Adam Schenk is the golfer who finally caught rookie Harry Hall of England at the top of the leaderboard, where he has been most of the last three days.
The 31-year-old Schenk (pictured), seeking his first PGA Tour victory, birdied the last hole to card a three-under-par 67 and is tied for the lead with Hall heading to the final round of the 77th Charles Schwab Challenge at famed Colonial Country Club in Fort Worth, Texas.
“Winning would be really cool,” said Schenk, who tied for third in the Valspar Championship earlier this season. “If I do, that’s awesome. If I don’t, that’s OK too. I’ll learn from it. But I’ll just go take care of my business tomorrow. Whatever happens, happens. I can’t control it. So I can just only control myself, and I’ll just try and do that to the best of my abilities.
“If I do that well and catch a few breaks, hopefully I have a chance on the back nine. You’re going to have to make some birdie putts from 10-to-20 feet. You’re going to have to roll in a couple that you normally wouldn’t make.
“It was a lot of luck making that last putt (on the final hole). It was a foot and a half of break and extremely fast, but it went in.”
Schenk, whose has two pro victories including the 2017 Lincoln Land Charity Classic on the Korn Ferry Tour, sank that 16-footer tie Hall with a 54-hole score of 10-under-par 200 after starting 66-67.
Hall, who has been in or near the lead since opening with a 62, lost the lead when he got wild off the tee and made back-to-back double-bogey 6s on the sixth and seventh holes, before making his only two birdies on the back nine in a 72.
“Yeah, to be tied for first after today is pretty cool, especially after that front nine,” said Hall, whose only pro victories came in the 2022 NV5 Old National Bank Invitational and the 2021 Wichita Open on the Korn Ferry Tour. “It goes to show how hard the course is, and I did a good job battling it back and getting those two birdies on that back nine.
“I’m never going to stop fighting. I’m always going to keep trying. Like I said yesterday, this game brings you new challenges every day, and I’m equipped to deal with them. And I think I showed that today, and I kept a lot of patience, and I kept to my game plan.
“I’m ready. Just get on the green and make some putts.”
Harris English, a four-time winner on the PGA Tour who is coming back from hip surgery, also was tied for the lead until he made a bogey on the last hole to finish at 70 and is one stroke behind in solo third.
Said English: “I think even-par is going to be a good score tomorrow. I don’t even know if it’s going to get it done, but it’s going to be tough out there.”
Justin Suh of San Jose and USC collected four of his five birdies on the first seven holes and made his lone bogey on the last in a 66 and is four shots back in a tie for fourth with Emiliano Grillo of Argentina, who sank a 19-foot eagle putt on the first hole and birdied the second, but struggled thee rest of the way to a 72.
Sixth-ranked Viktor Hovland of Norway made four birdies on the back nine in a 66 and is five behind in a tie for sixth with Kevin Streelman, who birdied the last hole of a 68, David Lipsky of Los Angeles, who also birdied No. 18 for a 69, and Byeong Hun An of South Korea, who made his only birdie on the first hole of a 72.
Top-ranked Scottie Scheffler made three bogeys down the stretch for a 72 and is six strokes back in a big tie for 10th with Brian Harman, who had a bogey-free 67; Aaron Rai of England, who made two birdies down the stretch for another 67; Ben Martin, who had three birdies on the back nine in a 68; Chad Ramey, who made only one bogey in a 69, and Andrew Putnam of Pepperdine, who stumbled to four bogeys coming home in a 70.
Defending champion Sam Burns birdied the last hole for a 70 and is in a tie for 16th that includes seventh-ranked Max Homa of Valencia and Cal, who made two late birdies to wind up at 71.

• [PROVIDED MATERIAL]
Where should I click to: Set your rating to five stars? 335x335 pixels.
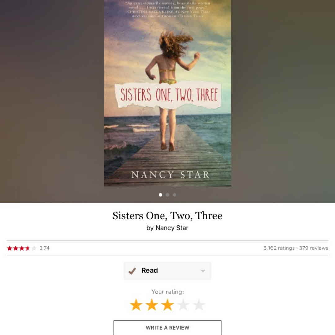point(199,305)
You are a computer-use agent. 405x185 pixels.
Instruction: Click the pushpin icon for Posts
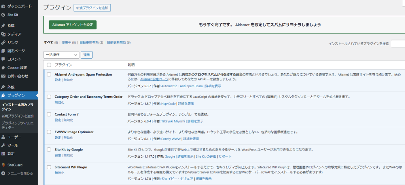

• [BRIEF A]
Answer these questions from the golf report, putting each answer on its own line marked like its question:
(i) What score did Harry Hall open with?
(ii) Who is the defending champion?
(iii) What is Harris English coming back from?
• [BRIEF B]
Please say whether each statement agrees with the golf report. Answer yes or no, and quote the words from the golf report that decide it.
(i) Adam Schenk has already won a PGA Tour event.
(ii) Harry Hall made back-to-back double bogeys on the sixth and seventh holes.
(iii) Scottie Scheffler had a bogey-free round.
• [BRIEF C] Summarize the golf report in two sentences.

• [RESULT A]
(i) 62
(ii) Sam Burns
(iii) Hip surgery

• [RESULT B]
(i) No: "seeking his first PGA Tour victory"
(ii) Yes: "made back-to-back double-bogey 6s on the sixth and seventh holes"
(iii) No: "made three bogeys down the stretch for a 72"

• [RESULT C] Adam Schenk, who is seeking his first PGA Tour victory, birdied the last hole for a 67 and is tied with rookie Harry Hall for the lead going into the final round of the Charles Schwab Challenge at Colonial Country Club. Hall lost the lead with back-to-back double bogeys but made two back-nine birdies for a 72, while Harris English bogeyed the last hole and sits one stroke behind in solo third.